First of all, don’t put on a front; have integrity in your celebrations.
The Bible says to rejoice with those who rejoice (Romans 12:15), so if you find that hard to do when a friend shares their news or you know you’re facing a whole day of watching the happy couple and wishing it was you, give yourself a minute.
It’s ok if our first response is upset or jealousy, but we need to stop that from taking root, and instead turn that back to praising God. Ask God to bless their relationship and pray that he would give you a heart of thankfulness for what he is already doing in their lives. Use your Facebook ‘like’ or attendance at a wedding as a symbol that you genuinely celebrate their relationship with integrity, by committing to release bitterness or jealousy.

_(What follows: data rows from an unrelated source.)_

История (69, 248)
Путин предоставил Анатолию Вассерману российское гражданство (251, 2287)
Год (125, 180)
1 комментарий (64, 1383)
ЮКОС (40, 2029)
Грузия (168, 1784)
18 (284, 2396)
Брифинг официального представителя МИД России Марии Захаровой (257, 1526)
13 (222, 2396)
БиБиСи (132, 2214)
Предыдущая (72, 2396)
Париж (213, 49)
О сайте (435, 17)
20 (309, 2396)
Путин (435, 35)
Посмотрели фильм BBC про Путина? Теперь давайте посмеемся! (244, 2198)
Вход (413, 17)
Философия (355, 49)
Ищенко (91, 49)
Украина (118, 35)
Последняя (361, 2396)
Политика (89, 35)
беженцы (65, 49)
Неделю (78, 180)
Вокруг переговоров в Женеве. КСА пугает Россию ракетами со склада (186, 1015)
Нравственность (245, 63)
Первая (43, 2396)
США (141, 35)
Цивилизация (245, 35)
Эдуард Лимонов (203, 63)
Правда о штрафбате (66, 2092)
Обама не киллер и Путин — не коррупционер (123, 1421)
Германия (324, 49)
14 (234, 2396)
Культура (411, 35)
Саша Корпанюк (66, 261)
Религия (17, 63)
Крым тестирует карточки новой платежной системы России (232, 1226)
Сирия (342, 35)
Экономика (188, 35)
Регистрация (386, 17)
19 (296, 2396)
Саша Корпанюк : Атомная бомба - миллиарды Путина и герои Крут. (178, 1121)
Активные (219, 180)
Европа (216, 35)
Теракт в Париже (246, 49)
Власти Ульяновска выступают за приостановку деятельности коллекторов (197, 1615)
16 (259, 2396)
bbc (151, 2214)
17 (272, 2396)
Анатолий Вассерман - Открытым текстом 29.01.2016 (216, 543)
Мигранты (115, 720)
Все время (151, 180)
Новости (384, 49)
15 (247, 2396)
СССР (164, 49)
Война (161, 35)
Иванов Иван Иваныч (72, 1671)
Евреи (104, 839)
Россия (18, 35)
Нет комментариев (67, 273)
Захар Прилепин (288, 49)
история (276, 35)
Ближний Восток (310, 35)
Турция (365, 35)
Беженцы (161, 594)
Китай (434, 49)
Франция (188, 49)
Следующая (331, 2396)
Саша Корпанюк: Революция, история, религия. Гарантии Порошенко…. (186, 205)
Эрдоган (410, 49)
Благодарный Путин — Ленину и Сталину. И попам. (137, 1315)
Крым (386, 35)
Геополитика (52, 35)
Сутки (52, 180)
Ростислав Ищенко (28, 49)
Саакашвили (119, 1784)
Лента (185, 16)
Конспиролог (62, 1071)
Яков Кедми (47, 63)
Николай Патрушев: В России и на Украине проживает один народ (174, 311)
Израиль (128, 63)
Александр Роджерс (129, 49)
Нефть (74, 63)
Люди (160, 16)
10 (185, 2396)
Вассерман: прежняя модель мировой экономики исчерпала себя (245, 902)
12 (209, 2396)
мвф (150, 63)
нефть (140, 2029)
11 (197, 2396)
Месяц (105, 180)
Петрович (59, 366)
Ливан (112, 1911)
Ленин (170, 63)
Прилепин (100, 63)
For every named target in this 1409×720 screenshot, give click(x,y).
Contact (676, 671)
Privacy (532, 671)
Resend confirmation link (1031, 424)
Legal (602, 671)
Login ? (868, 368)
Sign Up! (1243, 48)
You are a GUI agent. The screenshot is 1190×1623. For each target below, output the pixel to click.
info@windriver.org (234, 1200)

Secondly, be on your guard, fighting comparison when it threatens to steal your joy.
When we compare ourselves to others, not only does it make us jealous, but it also means we are not fully content with what God is doing in our lives. The world tries to pit us against each other, suggesting that someone else’s success compromises ours. Therefore when we choose to celebrate rather than compare, we demonstrate to the world that our contentment is rooted in Christ and frees us to wholeheartedly rejoice with those who rejoice.
Ultimately, I don’t want the same love story that God has written for someone else. Whether I marry or not, first and foremost, I want the love story that God has written for me with Himself:
I have loved you with an everlasting love (Jeremiah 31:3)
It’s the story of a Father who knows everything about me and still chooses to love me. It’s about a God who relentlessly pursues my heart, even when it wanders. He is the one who always protects, provides and loves, with total vulnerability and unconditional commitment, knowing that I can never repay him.
Once I truly believe that my relationship with God is the only one that defines me and makes me content, I can honestly celebrate the weddings of my friends and give God praise for the way that he is ultimately glorified through marriage.
Eve is a Durham Theology graduate who has spent the last year studying Graphic Design. She is passionate about loving God above all else, getting excited to see His Kingdom come, and encouraging other girls to pursue their beautiful God-given identity in Christ.